Extracted records:
********************

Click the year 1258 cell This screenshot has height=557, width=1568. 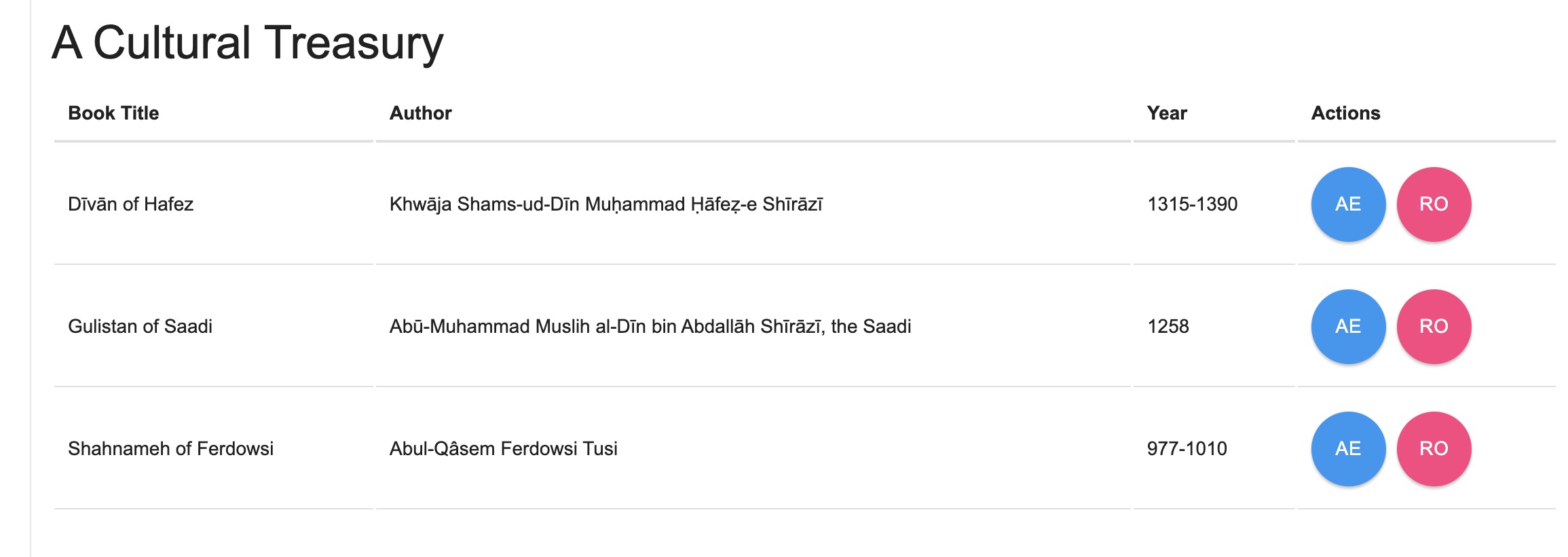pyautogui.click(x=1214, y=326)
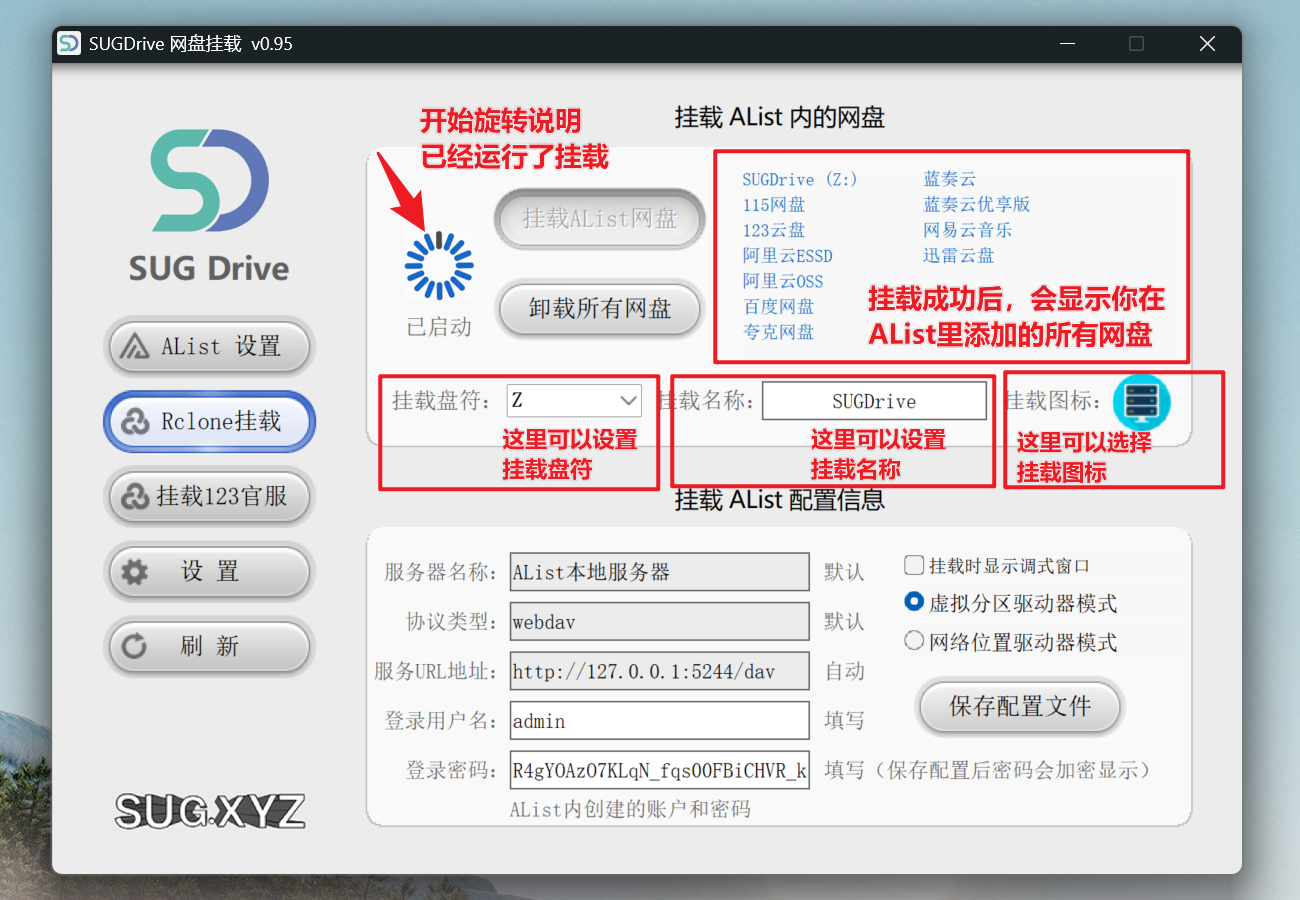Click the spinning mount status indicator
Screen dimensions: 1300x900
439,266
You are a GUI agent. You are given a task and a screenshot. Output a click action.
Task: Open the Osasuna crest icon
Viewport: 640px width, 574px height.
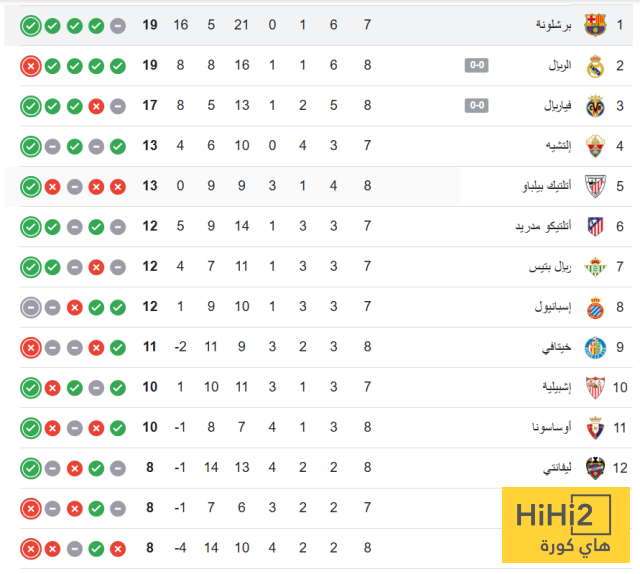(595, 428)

********************

Can you render the records from the line containing "You are a GUI" through the end of the records as a two-column CSV with the columns instruction and answer, one row per record? Put each record's text and its answer in single quoted fields, turn line breaks into spaces, and leave the pictures out.

instruction,answer
"You are a GUI agent. You are given a task and a screenshot. Output a click action. Task: Open the Osasuna crest icon Viewport: 640px width, 574px height.","(595, 428)"